Quant au Premier ministre Abdallah Hamdok, arrêté et démis de ses fonctions, il se trouverait assigné à résidence dans la maison même du général Abdel Fattah al-Buhran_. "Il est en bonne santé et rentrera chez lui quand la crise sera terminée",_ a certifié ce dernier. Évidemment sans préciser la durée de la mise à l'écart du chef du gouvernement.
Le général Abdel Fattah al-Burhan a pris tout le monde par surprise, à commencer par les États-Unis, dont l'envoyé spécial pour la Corne de l'Afrique discutait encore avec lui dimanche dernier la transition démocratique, quelques heures avant le passage à l’action.

Le Soudan entre dans une zone de turbulence
Résultat : Washington a décidé de suspendre une aide de 700 millions de dollars au Soudan, pays-clé dans la région, notamment avec sa façade sur la mer rouge qui offre des facilités portuaires pour les grandes puissances et les pays régionaux.
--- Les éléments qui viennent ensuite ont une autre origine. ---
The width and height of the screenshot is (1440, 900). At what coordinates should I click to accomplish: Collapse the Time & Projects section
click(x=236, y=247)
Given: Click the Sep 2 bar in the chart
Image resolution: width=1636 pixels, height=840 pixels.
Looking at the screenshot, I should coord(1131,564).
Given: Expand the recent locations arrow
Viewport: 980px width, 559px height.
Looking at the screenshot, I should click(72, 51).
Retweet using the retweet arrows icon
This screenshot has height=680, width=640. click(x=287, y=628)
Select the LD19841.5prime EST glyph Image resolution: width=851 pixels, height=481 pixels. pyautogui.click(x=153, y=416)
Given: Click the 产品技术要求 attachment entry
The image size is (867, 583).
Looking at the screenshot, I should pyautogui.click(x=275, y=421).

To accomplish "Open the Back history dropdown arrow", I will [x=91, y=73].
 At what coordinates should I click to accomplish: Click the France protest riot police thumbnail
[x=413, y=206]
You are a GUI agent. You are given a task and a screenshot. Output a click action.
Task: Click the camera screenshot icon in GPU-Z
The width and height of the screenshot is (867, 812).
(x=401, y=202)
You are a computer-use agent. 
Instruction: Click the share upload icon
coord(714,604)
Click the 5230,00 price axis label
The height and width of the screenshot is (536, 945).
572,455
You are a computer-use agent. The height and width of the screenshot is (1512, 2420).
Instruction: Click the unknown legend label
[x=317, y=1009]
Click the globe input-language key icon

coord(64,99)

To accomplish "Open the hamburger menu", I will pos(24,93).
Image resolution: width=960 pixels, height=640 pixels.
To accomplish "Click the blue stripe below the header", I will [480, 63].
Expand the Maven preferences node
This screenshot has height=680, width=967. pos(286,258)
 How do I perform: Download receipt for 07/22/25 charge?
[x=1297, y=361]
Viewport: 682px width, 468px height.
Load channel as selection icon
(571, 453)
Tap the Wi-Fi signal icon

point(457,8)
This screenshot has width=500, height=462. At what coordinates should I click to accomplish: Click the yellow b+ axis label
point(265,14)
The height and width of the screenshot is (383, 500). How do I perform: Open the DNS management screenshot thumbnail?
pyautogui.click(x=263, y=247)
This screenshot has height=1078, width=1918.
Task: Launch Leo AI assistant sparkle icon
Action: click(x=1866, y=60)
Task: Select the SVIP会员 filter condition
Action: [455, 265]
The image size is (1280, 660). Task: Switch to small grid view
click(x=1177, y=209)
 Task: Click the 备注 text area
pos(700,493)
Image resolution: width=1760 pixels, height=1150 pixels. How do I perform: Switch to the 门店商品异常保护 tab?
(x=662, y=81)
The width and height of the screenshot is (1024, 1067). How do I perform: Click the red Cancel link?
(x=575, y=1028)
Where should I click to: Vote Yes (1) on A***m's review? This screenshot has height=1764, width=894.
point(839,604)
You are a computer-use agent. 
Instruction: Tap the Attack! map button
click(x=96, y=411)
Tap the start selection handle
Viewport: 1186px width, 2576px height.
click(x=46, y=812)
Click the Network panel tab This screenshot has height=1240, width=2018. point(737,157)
Khartoum a aussi récemment normalisé ses relations avec Israël. Le général al-Burhan a pris soin de préciser qu'il entendait respecter tous ses engagements internationaux.
En tout cas, le Soudan entre dans une zone de turbulence et d'instabilité politique. Avec le risque d'affrontements internes entre civils et militaires. Trois ambassadeurs soudanais ont annoncé leur défection, condamnant le coup militaire. Les ambassadeurs en France, en Belgique et en Suisse ont proclamé leurs représentations diplomatiques respectives comme celles du "peuple soudanais".
Dans Khartoum, comme aux plus belles heures de la révolution, la rue appelle à la désobéissance civile. Les magasins, sauf les commerces alimentaires, ont baissé leurs rideaux en signe de protestation.